Everything You Need to Know About the Oil Market
Everything You Need to Know About the Oil Market
Dear Money Revealed Reader,
Supply chains have experienced unprecedented levels of wonkiness so far in 2020. Toilet paper and face masks have become coveted items. This would have been unthinkable just six months ago…
Manufacturers and producers struggle with social distancing and safety protocols while changing production to meet demands for ventilators and bread yeast and the sudden drop-off in the American consumer’s desire to eat green beans.
Domestically drilled and refined oil has its own unique set of issues. With everyone staying home, demand has sharply decreased.
OPEC-Russia woes and the coronavirus shutdown have conspired to harm the steady supply of U.S. domestic production. In fact, West Texas Intermediate crude (WTI) went for a healthy $60 per barrel at the start of 2020, as reported by CNBC.
Prices Go Negative
History was made on Monday, April 20, when WTI futures dropped to a negative $37.63 per barrel.
So how does this happen? And why didn’t the price of gasoline at the pump drop at a similarly precipitous rate?
If you visit the honorary twin capitals of the West Texas oil patch, the cities of Midland and Odessa, you will notice that the landscape stretches as far as the eye can see. Sure, there are some ranches, some cotton fields and winter wheat in its season, but otherwise, there is not much to see except for the occasional oil pump.

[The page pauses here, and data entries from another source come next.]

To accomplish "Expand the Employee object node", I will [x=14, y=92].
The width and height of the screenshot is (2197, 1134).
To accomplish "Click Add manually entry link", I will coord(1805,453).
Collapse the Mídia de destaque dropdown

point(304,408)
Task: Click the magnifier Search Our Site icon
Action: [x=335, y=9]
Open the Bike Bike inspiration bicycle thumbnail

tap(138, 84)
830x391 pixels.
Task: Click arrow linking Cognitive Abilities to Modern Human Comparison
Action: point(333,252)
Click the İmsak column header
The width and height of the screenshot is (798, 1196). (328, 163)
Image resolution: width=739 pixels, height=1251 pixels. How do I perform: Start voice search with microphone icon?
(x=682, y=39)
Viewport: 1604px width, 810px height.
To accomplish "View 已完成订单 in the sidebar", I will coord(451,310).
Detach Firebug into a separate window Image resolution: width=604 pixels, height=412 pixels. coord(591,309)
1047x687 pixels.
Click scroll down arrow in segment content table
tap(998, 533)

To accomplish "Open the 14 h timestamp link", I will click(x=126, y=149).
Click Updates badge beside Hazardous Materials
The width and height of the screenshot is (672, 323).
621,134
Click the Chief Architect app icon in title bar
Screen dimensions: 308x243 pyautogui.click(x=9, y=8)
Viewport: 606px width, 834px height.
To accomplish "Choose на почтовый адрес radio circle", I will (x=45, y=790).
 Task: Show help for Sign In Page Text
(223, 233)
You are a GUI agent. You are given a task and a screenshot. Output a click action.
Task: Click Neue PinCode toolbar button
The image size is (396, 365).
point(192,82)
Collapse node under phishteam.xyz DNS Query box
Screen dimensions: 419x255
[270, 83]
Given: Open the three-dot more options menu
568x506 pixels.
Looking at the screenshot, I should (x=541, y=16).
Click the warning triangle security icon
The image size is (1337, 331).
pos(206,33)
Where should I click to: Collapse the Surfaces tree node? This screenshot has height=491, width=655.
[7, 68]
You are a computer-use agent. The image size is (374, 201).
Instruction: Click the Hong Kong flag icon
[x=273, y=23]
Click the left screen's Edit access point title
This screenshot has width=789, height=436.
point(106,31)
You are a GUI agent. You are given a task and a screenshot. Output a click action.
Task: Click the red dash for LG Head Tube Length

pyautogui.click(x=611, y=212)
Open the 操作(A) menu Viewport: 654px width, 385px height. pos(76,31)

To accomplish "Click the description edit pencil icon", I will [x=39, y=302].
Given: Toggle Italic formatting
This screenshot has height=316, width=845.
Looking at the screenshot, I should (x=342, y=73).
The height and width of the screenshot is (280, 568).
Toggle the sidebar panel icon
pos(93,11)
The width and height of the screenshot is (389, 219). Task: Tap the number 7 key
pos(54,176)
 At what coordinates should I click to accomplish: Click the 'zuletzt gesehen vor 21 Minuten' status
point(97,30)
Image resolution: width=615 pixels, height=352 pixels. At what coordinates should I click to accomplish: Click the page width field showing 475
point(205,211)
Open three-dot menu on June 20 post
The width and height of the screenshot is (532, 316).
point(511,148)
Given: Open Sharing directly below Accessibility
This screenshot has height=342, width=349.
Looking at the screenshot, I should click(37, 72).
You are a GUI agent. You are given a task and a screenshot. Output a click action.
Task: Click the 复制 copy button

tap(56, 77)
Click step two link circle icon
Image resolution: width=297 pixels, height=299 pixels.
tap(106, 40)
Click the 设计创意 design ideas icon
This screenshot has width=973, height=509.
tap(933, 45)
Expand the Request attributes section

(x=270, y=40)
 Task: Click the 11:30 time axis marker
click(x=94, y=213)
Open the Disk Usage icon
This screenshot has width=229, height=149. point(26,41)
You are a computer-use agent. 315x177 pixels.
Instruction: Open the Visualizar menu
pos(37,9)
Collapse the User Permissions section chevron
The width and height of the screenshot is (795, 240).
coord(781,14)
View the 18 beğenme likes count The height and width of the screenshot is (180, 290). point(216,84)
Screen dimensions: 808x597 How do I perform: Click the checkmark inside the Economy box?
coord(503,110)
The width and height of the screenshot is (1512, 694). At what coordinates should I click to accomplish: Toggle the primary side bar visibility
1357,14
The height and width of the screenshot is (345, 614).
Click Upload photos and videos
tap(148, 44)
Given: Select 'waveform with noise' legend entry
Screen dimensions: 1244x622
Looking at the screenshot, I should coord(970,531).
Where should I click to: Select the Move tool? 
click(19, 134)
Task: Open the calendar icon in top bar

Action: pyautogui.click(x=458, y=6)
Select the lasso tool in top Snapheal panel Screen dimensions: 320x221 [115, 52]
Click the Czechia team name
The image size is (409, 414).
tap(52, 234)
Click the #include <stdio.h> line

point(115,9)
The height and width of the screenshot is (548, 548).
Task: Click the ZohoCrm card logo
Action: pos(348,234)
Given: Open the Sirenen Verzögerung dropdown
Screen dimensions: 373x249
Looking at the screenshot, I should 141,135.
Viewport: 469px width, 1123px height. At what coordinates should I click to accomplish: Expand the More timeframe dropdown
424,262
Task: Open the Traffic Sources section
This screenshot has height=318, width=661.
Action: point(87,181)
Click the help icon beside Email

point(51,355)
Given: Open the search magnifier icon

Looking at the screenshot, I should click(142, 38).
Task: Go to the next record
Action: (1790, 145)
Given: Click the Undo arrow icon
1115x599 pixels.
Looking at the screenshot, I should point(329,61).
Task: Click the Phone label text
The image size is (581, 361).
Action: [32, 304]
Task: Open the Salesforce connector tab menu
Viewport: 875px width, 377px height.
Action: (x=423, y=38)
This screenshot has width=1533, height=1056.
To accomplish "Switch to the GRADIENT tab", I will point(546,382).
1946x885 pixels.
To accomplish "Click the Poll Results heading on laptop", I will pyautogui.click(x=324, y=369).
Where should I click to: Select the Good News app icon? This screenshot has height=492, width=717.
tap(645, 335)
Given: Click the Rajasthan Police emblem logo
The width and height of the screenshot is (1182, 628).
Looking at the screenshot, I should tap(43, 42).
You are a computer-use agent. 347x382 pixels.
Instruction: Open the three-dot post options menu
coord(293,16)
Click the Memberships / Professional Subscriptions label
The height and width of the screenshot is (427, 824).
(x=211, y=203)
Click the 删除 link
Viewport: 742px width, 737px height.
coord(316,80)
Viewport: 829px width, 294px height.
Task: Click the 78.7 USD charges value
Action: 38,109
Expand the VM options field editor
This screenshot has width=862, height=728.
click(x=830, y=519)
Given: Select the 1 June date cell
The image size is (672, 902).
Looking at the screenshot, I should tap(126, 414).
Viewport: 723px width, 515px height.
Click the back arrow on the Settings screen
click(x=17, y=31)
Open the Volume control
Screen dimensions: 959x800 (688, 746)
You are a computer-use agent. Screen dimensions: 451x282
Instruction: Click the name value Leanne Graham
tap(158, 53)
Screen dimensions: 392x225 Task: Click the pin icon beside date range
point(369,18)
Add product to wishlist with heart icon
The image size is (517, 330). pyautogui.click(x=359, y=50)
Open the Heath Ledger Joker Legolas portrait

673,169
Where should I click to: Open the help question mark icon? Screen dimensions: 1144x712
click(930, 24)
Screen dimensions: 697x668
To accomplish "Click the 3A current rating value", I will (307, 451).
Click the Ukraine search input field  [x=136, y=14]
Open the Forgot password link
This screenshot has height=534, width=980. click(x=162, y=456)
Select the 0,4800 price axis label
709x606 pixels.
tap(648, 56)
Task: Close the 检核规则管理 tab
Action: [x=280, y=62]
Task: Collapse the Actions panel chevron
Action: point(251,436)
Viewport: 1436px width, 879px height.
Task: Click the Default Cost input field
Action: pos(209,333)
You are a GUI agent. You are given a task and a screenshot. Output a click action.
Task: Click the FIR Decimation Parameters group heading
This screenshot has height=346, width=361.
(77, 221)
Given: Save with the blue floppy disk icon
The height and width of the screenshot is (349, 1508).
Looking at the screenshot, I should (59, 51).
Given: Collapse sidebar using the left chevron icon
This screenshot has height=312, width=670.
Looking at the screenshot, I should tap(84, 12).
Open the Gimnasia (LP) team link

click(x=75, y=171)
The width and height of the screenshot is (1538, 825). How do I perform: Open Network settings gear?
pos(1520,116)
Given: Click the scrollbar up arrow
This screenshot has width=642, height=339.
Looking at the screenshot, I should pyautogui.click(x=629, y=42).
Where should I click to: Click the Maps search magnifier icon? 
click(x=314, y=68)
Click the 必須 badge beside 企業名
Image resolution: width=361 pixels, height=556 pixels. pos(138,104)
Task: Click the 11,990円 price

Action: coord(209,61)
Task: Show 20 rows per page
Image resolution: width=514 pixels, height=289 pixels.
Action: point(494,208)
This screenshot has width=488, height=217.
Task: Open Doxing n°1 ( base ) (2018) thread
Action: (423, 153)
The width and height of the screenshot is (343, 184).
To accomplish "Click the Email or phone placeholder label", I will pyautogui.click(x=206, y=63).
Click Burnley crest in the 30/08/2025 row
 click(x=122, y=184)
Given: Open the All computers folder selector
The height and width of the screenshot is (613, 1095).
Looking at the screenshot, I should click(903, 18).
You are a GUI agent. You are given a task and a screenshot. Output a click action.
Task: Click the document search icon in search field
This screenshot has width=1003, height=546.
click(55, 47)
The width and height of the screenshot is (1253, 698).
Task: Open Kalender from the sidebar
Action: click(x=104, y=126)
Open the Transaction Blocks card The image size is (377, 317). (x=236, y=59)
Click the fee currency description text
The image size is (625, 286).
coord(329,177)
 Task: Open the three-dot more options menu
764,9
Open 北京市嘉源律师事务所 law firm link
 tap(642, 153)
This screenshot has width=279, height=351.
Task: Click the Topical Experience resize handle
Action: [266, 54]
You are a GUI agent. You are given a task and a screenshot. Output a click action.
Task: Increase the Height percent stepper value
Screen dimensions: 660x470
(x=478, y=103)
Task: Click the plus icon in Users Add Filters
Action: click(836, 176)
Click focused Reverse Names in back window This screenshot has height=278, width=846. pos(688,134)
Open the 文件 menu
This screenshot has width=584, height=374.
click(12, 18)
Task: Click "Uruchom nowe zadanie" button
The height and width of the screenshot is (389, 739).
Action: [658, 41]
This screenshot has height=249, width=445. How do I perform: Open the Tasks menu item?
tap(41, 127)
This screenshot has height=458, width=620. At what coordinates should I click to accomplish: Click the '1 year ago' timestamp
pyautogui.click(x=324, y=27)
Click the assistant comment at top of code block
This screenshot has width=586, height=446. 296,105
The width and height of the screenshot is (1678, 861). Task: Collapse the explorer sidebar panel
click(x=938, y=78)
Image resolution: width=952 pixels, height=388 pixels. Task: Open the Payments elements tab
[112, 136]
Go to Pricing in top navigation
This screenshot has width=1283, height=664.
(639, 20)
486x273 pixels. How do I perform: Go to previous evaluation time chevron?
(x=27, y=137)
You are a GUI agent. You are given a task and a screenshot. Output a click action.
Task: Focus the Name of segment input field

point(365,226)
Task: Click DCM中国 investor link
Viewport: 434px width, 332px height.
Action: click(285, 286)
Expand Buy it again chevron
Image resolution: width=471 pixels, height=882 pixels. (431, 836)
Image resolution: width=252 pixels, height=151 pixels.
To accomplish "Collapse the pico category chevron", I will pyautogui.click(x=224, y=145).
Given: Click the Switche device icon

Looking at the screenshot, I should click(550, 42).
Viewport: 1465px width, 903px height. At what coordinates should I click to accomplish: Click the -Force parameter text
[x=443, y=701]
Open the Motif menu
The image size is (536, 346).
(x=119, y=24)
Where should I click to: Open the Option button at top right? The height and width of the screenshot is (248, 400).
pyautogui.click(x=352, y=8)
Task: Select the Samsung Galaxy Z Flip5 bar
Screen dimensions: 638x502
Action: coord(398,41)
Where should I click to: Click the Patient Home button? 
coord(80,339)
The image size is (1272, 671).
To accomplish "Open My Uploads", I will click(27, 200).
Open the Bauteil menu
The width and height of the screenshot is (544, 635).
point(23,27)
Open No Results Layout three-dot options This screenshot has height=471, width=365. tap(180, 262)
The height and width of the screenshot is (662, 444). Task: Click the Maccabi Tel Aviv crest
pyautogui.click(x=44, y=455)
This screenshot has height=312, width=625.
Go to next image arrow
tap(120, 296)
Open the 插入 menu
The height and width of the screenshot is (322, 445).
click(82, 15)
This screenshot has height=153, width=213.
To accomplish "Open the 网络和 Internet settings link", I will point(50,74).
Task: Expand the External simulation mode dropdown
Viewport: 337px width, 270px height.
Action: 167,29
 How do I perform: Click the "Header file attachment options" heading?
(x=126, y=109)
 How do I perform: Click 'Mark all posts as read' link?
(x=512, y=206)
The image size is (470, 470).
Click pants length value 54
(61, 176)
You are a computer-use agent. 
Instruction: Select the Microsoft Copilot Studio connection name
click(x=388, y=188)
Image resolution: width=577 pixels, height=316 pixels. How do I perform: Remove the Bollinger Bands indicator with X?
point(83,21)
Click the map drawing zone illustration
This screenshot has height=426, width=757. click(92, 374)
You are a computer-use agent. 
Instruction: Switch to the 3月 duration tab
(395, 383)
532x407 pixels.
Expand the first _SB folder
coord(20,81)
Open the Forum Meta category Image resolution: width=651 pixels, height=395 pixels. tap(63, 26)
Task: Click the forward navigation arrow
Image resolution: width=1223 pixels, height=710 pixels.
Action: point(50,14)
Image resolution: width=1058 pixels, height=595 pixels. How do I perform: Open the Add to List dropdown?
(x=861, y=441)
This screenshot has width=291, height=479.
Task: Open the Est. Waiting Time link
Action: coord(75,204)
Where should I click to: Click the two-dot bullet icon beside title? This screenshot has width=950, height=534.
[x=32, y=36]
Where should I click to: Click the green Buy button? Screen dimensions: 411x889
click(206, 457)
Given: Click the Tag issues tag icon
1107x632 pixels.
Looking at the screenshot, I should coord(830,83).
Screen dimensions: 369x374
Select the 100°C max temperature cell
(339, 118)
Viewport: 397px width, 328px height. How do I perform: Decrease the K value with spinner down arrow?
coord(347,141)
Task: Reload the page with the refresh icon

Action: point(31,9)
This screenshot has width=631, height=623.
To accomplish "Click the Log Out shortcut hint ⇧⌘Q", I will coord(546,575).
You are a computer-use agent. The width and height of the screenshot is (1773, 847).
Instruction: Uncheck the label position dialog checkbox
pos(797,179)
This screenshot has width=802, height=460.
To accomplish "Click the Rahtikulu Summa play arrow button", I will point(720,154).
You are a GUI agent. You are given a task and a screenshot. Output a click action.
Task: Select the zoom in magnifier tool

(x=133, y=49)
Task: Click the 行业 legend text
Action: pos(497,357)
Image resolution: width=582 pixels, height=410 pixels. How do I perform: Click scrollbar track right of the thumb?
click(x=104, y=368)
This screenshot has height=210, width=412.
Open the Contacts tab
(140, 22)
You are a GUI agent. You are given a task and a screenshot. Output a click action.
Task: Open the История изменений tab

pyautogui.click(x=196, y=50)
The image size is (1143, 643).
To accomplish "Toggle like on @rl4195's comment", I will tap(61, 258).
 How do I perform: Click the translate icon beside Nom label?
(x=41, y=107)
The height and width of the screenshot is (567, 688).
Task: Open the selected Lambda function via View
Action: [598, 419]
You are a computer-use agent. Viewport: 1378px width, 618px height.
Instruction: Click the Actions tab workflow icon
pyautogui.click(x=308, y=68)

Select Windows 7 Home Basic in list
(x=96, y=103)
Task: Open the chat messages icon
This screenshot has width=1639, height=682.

West Texas sits atop a sea of oil, the prehistoric Permian Basin, and in recent years the perfect economic storm has made it profitable to drill and produce a constant flow of oil from this vast region.
Yet while West Texas was an actual sea in prehistoric times, it no longer enjoys waterways in which it could transport oil to the rest of the nation and the world. Instead, WTI is beholden to pipelines, tens of thousands of miles of them, according to the Railroad Commission of Texas.
The logistics of switching up the manufacturing and production of any product are not without hassles. An auto factory can’t just switch to making ventilators overnight, and one pillow company had its own logistical hoops to jump through to switch its production to personal protective equipment. Farmers lose man-hours and income when they have to plow under a field, and the producers of bread yeast can’t change Mother Nature’s timing and instantly produce more of their product.
But oil pumps are even more inflexible in their timing and production levels. They simply do not have an off switch, and in some cases are more costly to shut down than to take a loss on on the production.
Add to that the fact that excess oil cannot be plowed under, dumped or cheaply stored.
In fact, crude oil produced in prior weeks is still traveling throughout the nation in the approximately 72,000 miles of pipeline that crisscross our nation, according to Pipeline101.org.
It all adds up to a conundrum in which the supply is not diminishing anytime soon, yet the demand, refining capacity and storage options are becoming more problematic.
And that’s how people found themselves in the unprecedented situation of having to pay people to take crude oil contracts off of their hands…
“If you get stuck holding an oil futures contract after trading in it ends, you may be obligated to actually take delivery of actual crude oil,” writes Josh Barro in New York magazine, “so investors who aren’t actually in refining or other oil-consuming fields have to get rid of their contracts, and that has led to some screwy activity in a market with thin trading.”
What Role Does OPEC Play?
It certainly didn’t help that Russia and OPEC’s Saudi Arabia ignited an oil war that sent WTI plummeting in mid-March, just as world markets were spasming in reaction to the coronavirus pandemic.
But most market analysts believe that the oil war issue has been addressed — at least in the near term. “Fifteen percent of this is Saudi Arabia and Russia and 85% of it is COVID,” RBN Energy CEO Rusty Braziel told CNBC’s Jim Cramer.
Travel restrictions and stay-at-home orders have conspired to make the oil war crisis worse than it otherwise would have been, creating a situation, according to Braziel, in which, “The entire world is long on crude oil and the entire world is short on storage capacity.”
So why hasn’t the price at the pump fallen to rock bottom in tandem with the drop in WTI?
There are several reasons for this, the primary being the refinement process — you can’t simply put crude oil into your gas tank. It takes time, logistics and manpower to refine it into the product you purchase at your local gas station. And as with anything else, there is a markup to cover the cost of doing business.
Because of lowered demand, some refineries have shut down temporarily. The Exxon refinery in Baytown, Texas, shut down in late March due to the lag in demand. This facility normally handles 560,500 barrels per day, reports Reuters.
And in a world that doesn’t seem to be tiring of historic firsts, the limits of oil storage capacity are being stretched worldwide. “Over 80 huge tankers, each holding up to 80 million gallons, are anchored off Texas, Scotland and elsewhere, with no particular place to go,” points out The New York Times.
“But if and when the economy gets back to roaring,” explains Barro of New York magazine, “the bust for oil producers in the current crash should lead to a more constrained supply. That could push prices up.”